‘Most romantic!’ said Antonia, driving the unseen dagger more deeply into her heart, after the fashion of her sex, but smiling and forcing a piteous and unreal gaiety; ‘and was she fair to look upon—a blonde or brunette? Mr. Baldacre, you were evidently in her confidence; you cannot escape a description.’

‘She was very good-looking indeed,’ said the ruthless Hardy, who had been struck with Augusta’s fresh complexion and insular manner. ‘She wore a gold eyeglass, which looked odd; but she was very clever, and all that kind of thing, as any one could see.’

‘Even Mr. Baldacre,’ said Antonia, with a sarcastic acknowledgment. ‘You must have had a delightful journey. You will tell me any other particulars that occur to you in the drawing-room. I feel quite interested.’

Here the faint signal passed which proclaims the withdrawal of the lady convives and the temporary separation of the sexes. What mysterious rites are celebrated above by the assembled maids and matrons, freed awhile from the disturbing influence of the male element? Does a wholly unaffected, perhaps unamused expression possess those lovely features, erst so full of every virtue showing forth in every look? Do they exchange confidences? Do they trust each other? Do they doff their uniforms, and appear unarmed, save with truth, innocence, simplicity? Quien sabe?

It may not have been apparent to the lady guests, to whose comfort and enlivenment Antonia was so assiduous, so delicately, yet so unfailingly attentive in her rôle of hostess, that Miss Frankston’s heart was beating, her head aching, her temples throbbing, her pulse quickened, to a degree which rendered the severest mental effort necessary to avoid collapse. They heeded not the faint smile, the piteous quivering lip, the sad eyes, while words of mirth, of compliment, of entreaty, flowed rapidly forth, as she played her part in the game we call society.
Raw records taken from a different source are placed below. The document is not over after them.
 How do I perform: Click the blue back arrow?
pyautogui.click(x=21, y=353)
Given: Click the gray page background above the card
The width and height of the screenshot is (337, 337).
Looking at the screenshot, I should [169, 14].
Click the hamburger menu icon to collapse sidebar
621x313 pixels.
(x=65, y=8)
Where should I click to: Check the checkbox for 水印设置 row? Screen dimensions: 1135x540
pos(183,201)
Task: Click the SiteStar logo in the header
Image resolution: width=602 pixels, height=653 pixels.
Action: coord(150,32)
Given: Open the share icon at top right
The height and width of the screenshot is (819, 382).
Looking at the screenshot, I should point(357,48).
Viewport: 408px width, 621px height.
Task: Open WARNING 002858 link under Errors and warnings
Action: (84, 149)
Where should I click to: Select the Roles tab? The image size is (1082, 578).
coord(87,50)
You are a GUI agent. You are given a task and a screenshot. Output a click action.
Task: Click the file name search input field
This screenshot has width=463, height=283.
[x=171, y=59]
But when the small pageant was over and the last carriage rolled away she threw her arms round old Paul’s neck, and resting her head upon that breast which had cherished her, with all a woman’s love, and but little short of a woman’s tenderness, since her baby days of broken doll and lost toy, she lay in his clasp and sobbed as if her heart—poor overburdened, loving, despairing heart—was in verity, then and there, about to break.
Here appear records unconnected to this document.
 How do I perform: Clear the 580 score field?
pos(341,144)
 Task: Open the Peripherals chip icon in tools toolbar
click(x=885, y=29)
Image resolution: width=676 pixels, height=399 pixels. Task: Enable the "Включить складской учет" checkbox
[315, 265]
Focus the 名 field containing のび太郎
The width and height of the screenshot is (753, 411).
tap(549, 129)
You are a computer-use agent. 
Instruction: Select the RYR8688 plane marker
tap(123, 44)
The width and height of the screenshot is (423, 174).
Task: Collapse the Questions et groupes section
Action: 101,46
‘My darling, my darling! my own precious pet, Antonia!’ said the old man, kissing her forehead, and wiping the tears from her eyes, as he had done many a time and oft in the days of her childish grief. ‘I know your sorrow and its cause; but do not be too hasty. We do not know if this loose report be true. It is most unlikely and improbable to me; though, if it be true, Paul Frankston is not the man to suffer this wrong to lie a day without—without claiming his right. But do not take it for proved truth till further tidings come.’
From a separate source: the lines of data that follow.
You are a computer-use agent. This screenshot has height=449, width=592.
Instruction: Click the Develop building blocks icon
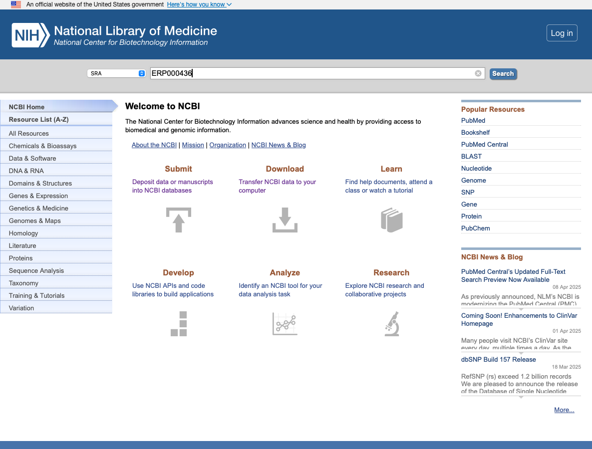(178, 324)
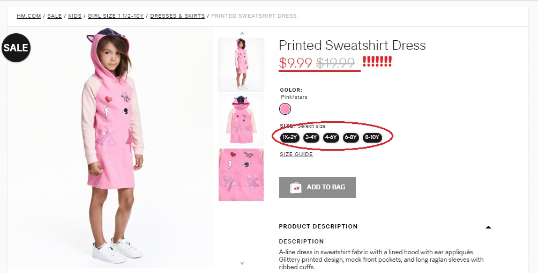View the flat-lay dress thumbnail
The height and width of the screenshot is (273, 538).
[x=241, y=119]
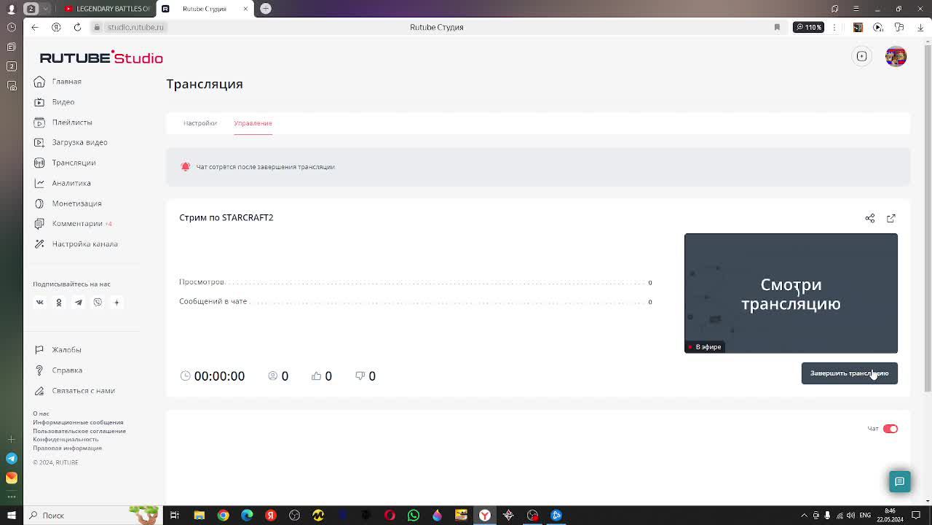Open stream in new window icon
Viewport: 932px width, 525px height.
pyautogui.click(x=890, y=218)
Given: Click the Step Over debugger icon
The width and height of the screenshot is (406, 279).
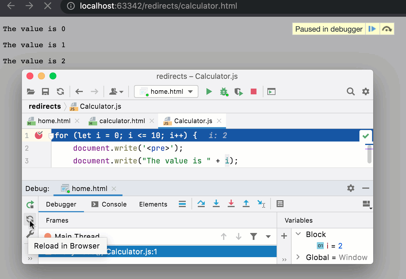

‘It is true—it is true,’ moaned Antonia. ‘I had a foreboding. I have been so wretched of late—so unlike your daughter, my dearest father. How could Hardy Baldacre have invented such a story? Why did he not give his—his betrothed—our address, if he had no—no—reason to do otherwise?’ sobbed poor Antonia.

‘I can’t say—I don’t know—hang her and her eyeglass—and the day I first saw him enter this house! But, no, I cannot hate the boy, whose pleasant face so often made a second youth for me. I hate taking things for granted; I must have proof before I—and then—Go to bed, my darling, go to bed; I will tell you what I think in the morning.’

It was well for Miss Frankston, perhaps, that the intense pain towards which her headache had gradually culminated rendered her for a while unable to frame any mental processes. As she threw herself upon the couch she was conscious of a crushing feeling of utter darkness and blank despair, which simulated a swoon.

She awoke to a state of mind to her previously unknown. In her breast conflicting emotions passionately contended. Chief among them was the bitter disappointment, the indignant sense of slight and betrayal, endured by every woman who, conscious that each inmost sacred feeling of her heart has been given to the hero of her choice, has been deliberately forsaken for another.